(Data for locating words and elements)

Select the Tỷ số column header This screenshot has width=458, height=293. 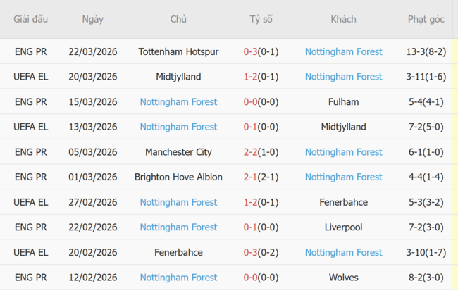261,19
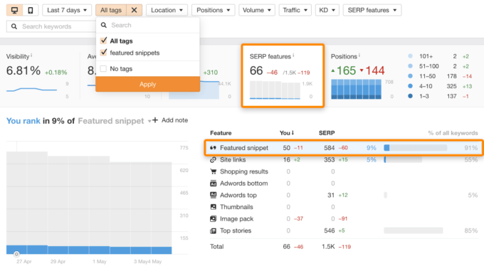Select the SERP features summary tab

point(283,75)
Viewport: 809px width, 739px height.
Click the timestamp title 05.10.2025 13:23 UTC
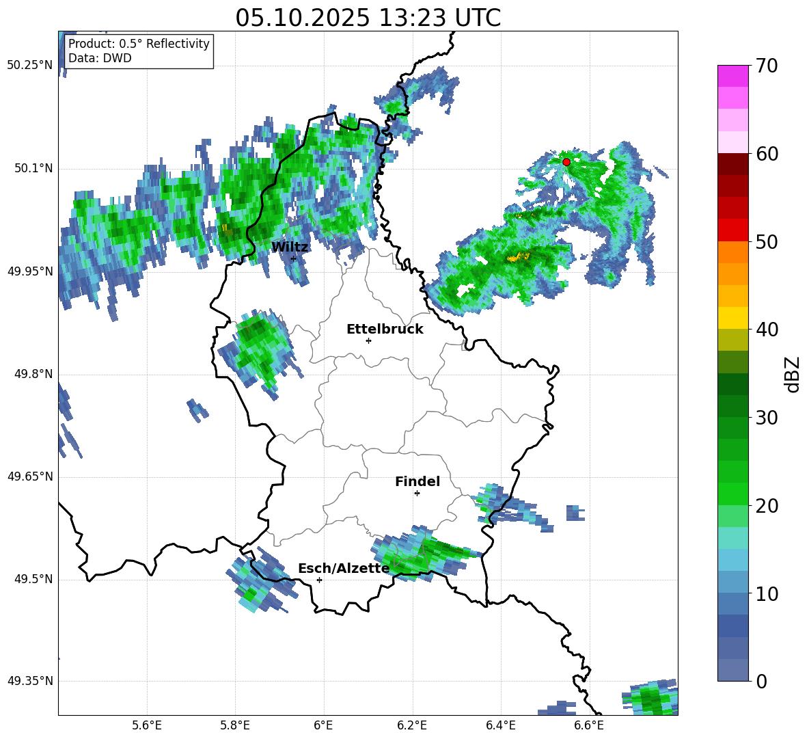point(368,18)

*Requirements*.
Reproduce the lines of the records from the line holding "Viewport: 809px width, 739px height." through the end of the records, both ends included, and leave the pictures out.

*Answer*.
Viewport: 809px width, 739px height.
Click the timestamp title 05.10.2025 13:23 UTC
point(368,18)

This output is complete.